Quais são as estratégias da Indústria brasileira de games para conquistar o público

— Foto: Montagem sobre foto de Cenile Bingol/Getty

Para utilizar uma analogia familiar ao tema, é possível descrever a indústria brasileira de videogames como uma criatura mítica, de gigantesca abrangência e longos e numerosos tentáculos. É difícil definir a intensidade de sua força, mas é impossível negar sua grandeza. Seu alcance é imprevisível e pode atravessar fronteiras. Boa parte da população, porém, jamais teve contato direto com ela ou desconhece sua existência.

É uma contradição curiosa, dado o alcance atual dos jogos eletrônicos pelo país e a importância cada vez maior que esse ramo do entretenimento ocupa nas rotinas e mentes do público de todas as idades, principalmente o jovem. Se existe uma indústria, por que os produtos criados por empresas nacionais não estão entre os mais conhecidos e consumidos pelos brasileiros? Essa é apenas uma de muitas questões sem resposta quando se avalia o impacto desse business.

De acordo com um mapeamento recente da Abragames (Associação Brasileira das Desenvolvedoras de Jogos Digitais), existem 1.042 estúdios em atividade espalhados por todos os estados da Federação - mas o número deve ser bem maior, já que há poucos meses não existia a formalização do trabalho de desenvolvimento de jogos no país. Essas empresas produziram mais de 2.600 jogos próprios entre 2020 e 2022.

“Hands of Timber”, do Woodwork Game Studio, formado por estudantes do curso de Jogos Digitais da PUC-SP — Foto: Divulgação

“O Brasil é um polo de desenvolvimento da América Latina, e nesse momento todas as regiões têm empresas fazendo jogos”, afirma Carolina Caravana, vice-presidente da Abragames, que credita a evolução do segmento a um círculo virtuoso, estimulado pela consolidação dos games no cotidiano do brasileiro. “Jogar faz parte da cultura popular. A partir do momento em que a pessoa tem acesso ao game, pode pensar em trabalhar com isso”, explica. “Como essa barreira tem sido rompida, cada vez mais novos entrantes começam a empreender.”

Nem todo game pode ser considerado um produto comercial, pelo menos não na ótica de parte dos criadores autodenominados “independentes”. “Tem uma grande parcela de empreendedores que querem ser sustentáveis com tamanho pequeno e potencializar faturamento, mas sem necessariamente virar uma grande corporação, uma empresa transnacional”, acrescenta Caravana.

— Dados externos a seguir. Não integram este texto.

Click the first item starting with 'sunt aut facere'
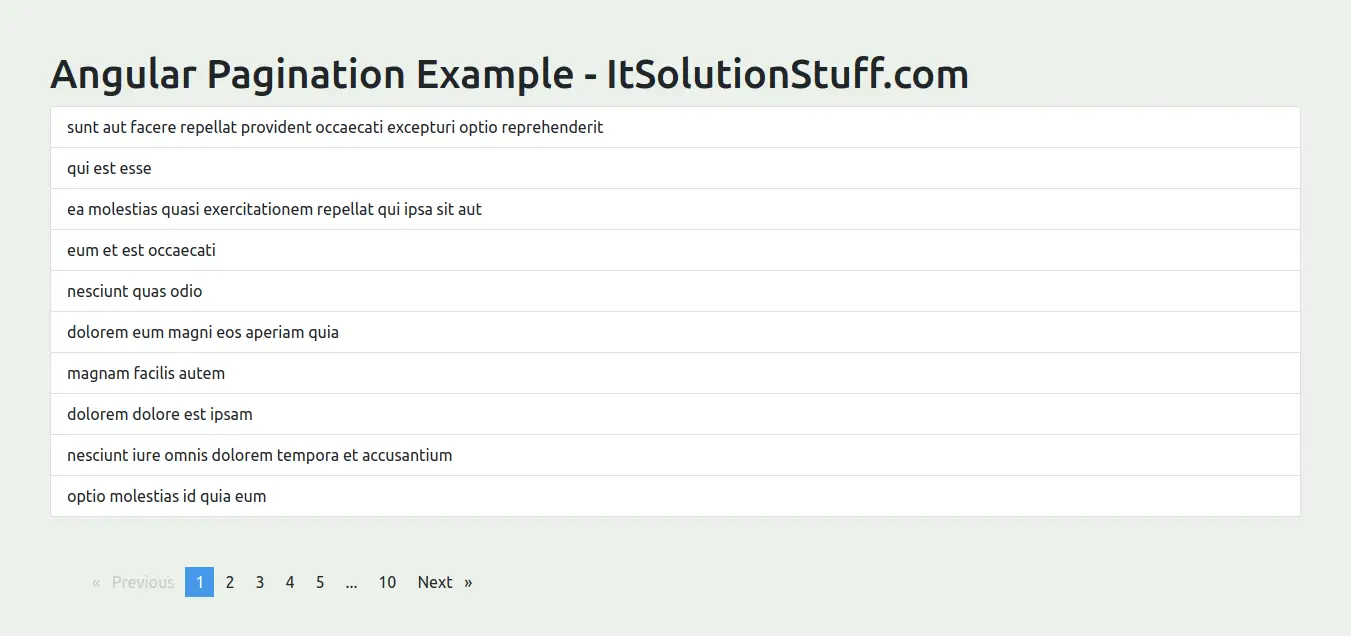(x=334, y=127)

Um exemplo de operação de pequeno porte e alta produtividade é o JoyMasher. Formado pela dupla Thais Weiller e Danilo Dias, o estúdio baseado em Curitiba produziu vários títulos de temática retrô desde que começou suas atividades em 2012, quando ambos trabalhavam em outros empregos.

“Embora tivéssemos o sonho de viver disso, parar de trabalhar parecia adicionar uma pressão que não seria condizente com fazer jogos bons”, conta Weiller. “Então, de dia trabalhávamos em nossas escalas normais de oito horas, e de noite e nos fins de semana ‘descansávamos’ fazendo jogos.”

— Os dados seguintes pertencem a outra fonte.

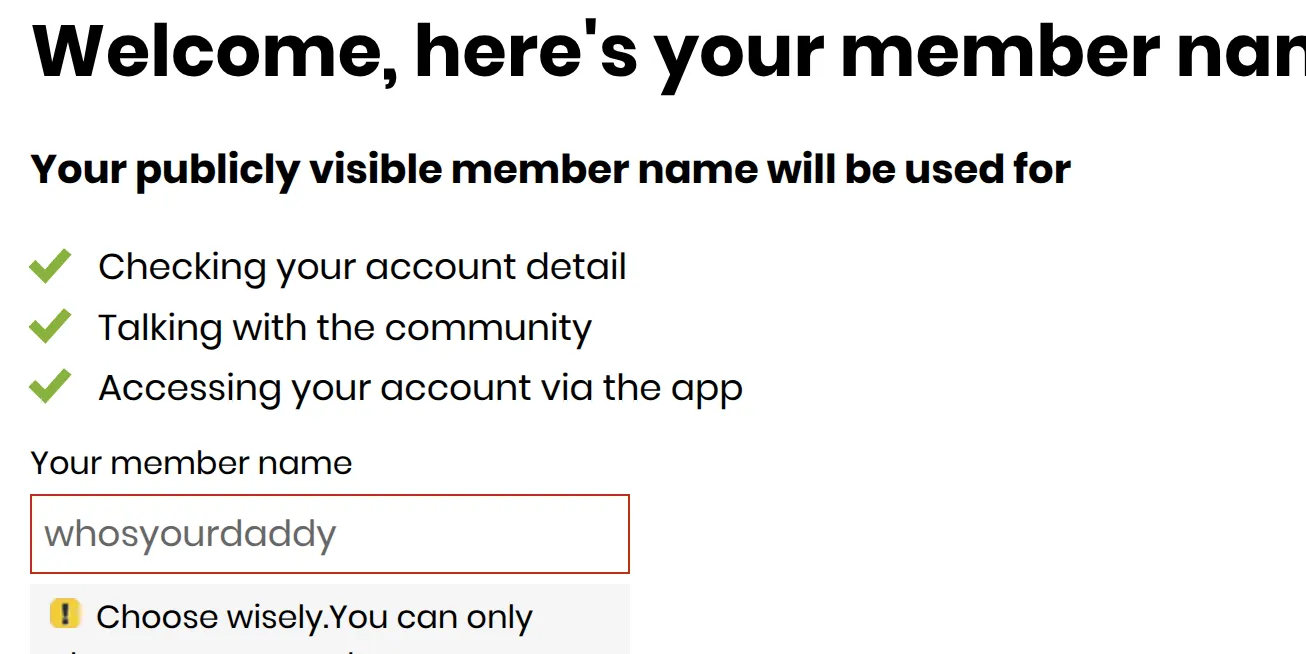Click the Choose wisely warning message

De tempos para cá, desenvolver games no Brasil tornou-se uma possibilidade viável como nunca. Além da acessibilidade a ferramentas gratuitas, existe um caminho facilitado para o lançamento dos jogos, por meio de marketplaces digitais, como a loja online Steam, que vende jogos para PC, e a Google Play, para dispositivos móveis. Cursos superiores em faculdades são numerosos e apoiam alunos a começarem a empreender ainda dentro da sala de aula.

É o caso do Woodwork Game Studio, formado por estudantes do curso de Jogos Digitais da PUC-SP. “A gente começou com a premissa: vamos fazer games que a gente goste de jogar”, explica o diretor de negócios Pedro Oliveira, 22 anos. A equipe de 14 integrantes, formada por jovens programadores e artistas, funciona em esquema colaborativo e ainda não recebe por seus trabalhos. O portfólio da empresa novata apresenta os projetos criados como trabalhos acadêmicos pelos alunos. Um desses, “Hands of Timber”, será publicado oficialmente pela publisher brasileira QUByte em 2025.

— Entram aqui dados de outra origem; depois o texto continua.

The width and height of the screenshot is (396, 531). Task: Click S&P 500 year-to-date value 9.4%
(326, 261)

Olimpio Neto, do Petit Fabrik: “A receita de um jogo ‘AAA’ poderia rodar a cidade de Manaus por um ano” — Foto: Divulgação

Além dos estímulos dos professores, o time da Woodwork aproveitou a capacitação do Crie Games, um projeto de aceleração do Sebrae focado em mentorias com especialistas. “Foi bem importante. Eu saí com outra cabeça em termos de games e negócio”, diz Oliveira, que vai se graduar no fim do ano.

“Existem mais jovens desenvolvedores fazendo games do que há dez anos, porque a barreira de entrada não é tão alta”, diz Marcelo Gimenes Vieira, editor do site The Gaming Era. Entretanto, ele aponta que a profissionalização ainda é uma lacuna a ser preenchida. “Existe essa aura romântica de que game é arte e cultura, mas também é produto, e às vezes os criadores se esquecem disso”, diz ele. “Falta aos estúdios brasileiros uma cabeça pensante em business, e talvez esse pensamento muito purista seja um problema.”

A situação pode evoluir com a recente aprovação do Marco Legal dos Games, conjunto de leis que regula a fabricação, importação, comercialização, desenvolvimento e uso comercial de jogos eletrônicos no Brasil (jogos de azar do tipo bets não estão incluídos). A medida visa favorecer os pequenos criadores que jamais se viram motivados a legalizar suas empreitadas criativas.

“O foco é fazer com que o setor público entenda como funciona o ecossistema de jogos, para que as melhores decisões sejam tomadas e as ações sejam efetivas”, afirma Caravana.

Atualmente, o conceito de criação de games no Brasil é amplo e não necessariamente passa pelo entretenimento. Além de jogos casuais para celulares e títulos autorais para computadores e consoles (PlayStation, Nintendo e Xbox), os estúdios nacionais produzem “advergames” (para campanhas publicitárias), “serious games” (com viés educativo), simuladores profissionais e recursos variados de gamificação para empresas, além da forte presença no segmento de outsourcing.

Se levado em consideração apenas o entretenimento, seria possível uma desenvolvedora sobreviver vendendo games baseados em suas IPs (propriedades intelectuais)? Quando se consideram estúdios de médio porte já consolidados, nota-se que é um segmento especialmente jovem, com empresas com não mais de dez anos em atividade. Dentre essas, boa parte já passou por falências ou processos de renascimento até encontrarem certa estabilidade.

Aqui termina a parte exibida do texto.